ドライアド達の上半身は、それはもう美しい人間のお姉様方なのだ。――しかも、裸の。
そんなお姉様達に口々に言葉攻めされると言う、前世、夢にまで見たシチュに俺は感じまくっていた。
―――しかも今回はむさくるしい男じゃない。
ご褒美ですか、これは。
ビバ女体転生、涙が出る程嬉しいです。
(って、相手が男じゃない事に喜んでる場合じゃねぇよ!!女でも妖魔だよ!!)
とは思うのだが、鋭い爪の先端で下着の薄い布越しに花芯をカリカリ引っ掛かれるととても気持ちが良いのだ。
あの男達によって散々女の悦びを教えられた体はすぐに反応してしまう。
スノーホワイトの花芯は既に下着の上からも判るほど勃ちあがり、膨れあがっていた。
最初はうっすらだった下着の染みも徐々に深い色となり、その範囲も広がって行く。
『そんなに雄が欲しいのかえ?』
『いやらしいオナゴじゃのぅ、これはもう男を知っている顔じゃな』
「や、やめてくださいっ!!」
『ほれほれ、わしらに己の恥ずかしい部分を見せてみろ』
笑いながら見ていたドライアドの鋭い爪が、スノーホワイトの紐パンの結び目を裂いた。
「きゃああああああああああ!!」
ただでさえ薄くて頼りない下着がはらりと大地に落ちて、スノーホワイトの秘すべき場所が衆目に晒される。
『ほほほほほ!見てみよ、こんなにおそそを濡らしておるぞ』
『もう男が欲しい、男が欲しいとヒクヒク言っておるではないか』
『坊やにもこの恥ずかしい様子を見てもらえ』
そのままスノーホワイトの体は下へと下ろされて、大きく脚を開かれた状態でエルザの目前で固定された。
「見ないでぇ、見ないでエルザさん……!!」
「スノーホワイト…」
エルザの目の前に、愛液で濡れそぼり、ヒクつくスノーホワイトの秘所が晒け出される。
彼の吐息が秘所に届く、そんな至近距離だった。
恥ずかしくて恥ずかしくて、しかしそんな羞恥心が更に火を付けるのか、スノーホワイトの秘所からたらりと蜜が溢れ出した。
―――ちょっと待て。
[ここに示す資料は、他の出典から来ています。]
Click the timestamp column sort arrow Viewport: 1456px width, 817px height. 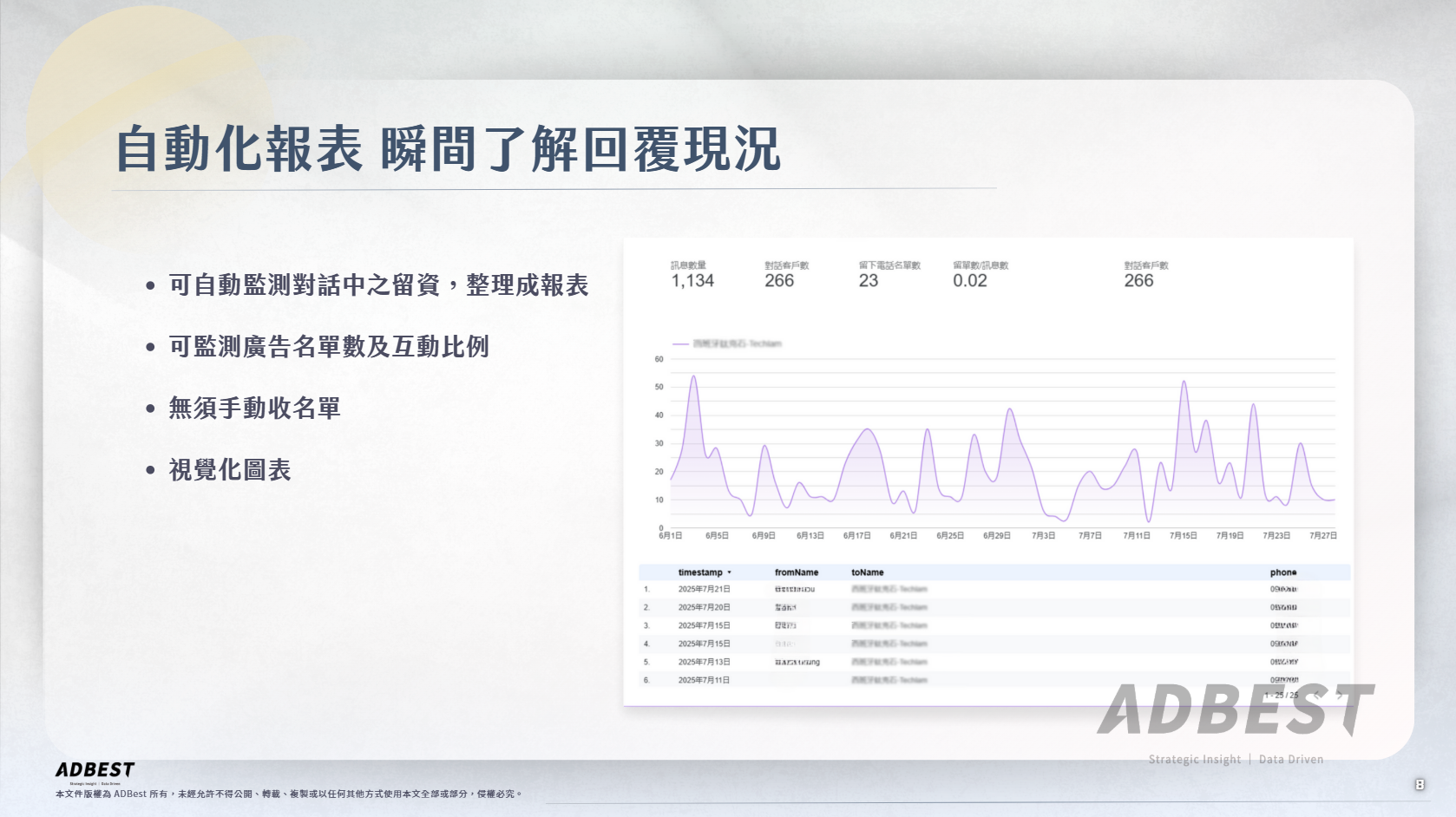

スノーホワイト!!……の体を持つ俺。
(命のピンチなのに、何でこんなに感じまくってるんだよ!?)
今までの状況とは明らかに違うのだ。
ここは感じる所ではない。
命の危機を感じる所だ。
しかし。――…ドライアド達の辱しめにも感じてしまっているこの体は、確かに今、目の前にある少年の陰茎を欲しがっていた。
「エルザさん…、」
「スノーホワイト…」
名前を呼んだ瞬間、彼の性器がびくりと反応したのは、――…恐らく偶然でも俺の自惚れでもない。
魔性達の哄笑に怯えた鳥達が空へと飛び立つ羽音が、どこか遠くに聞こえた。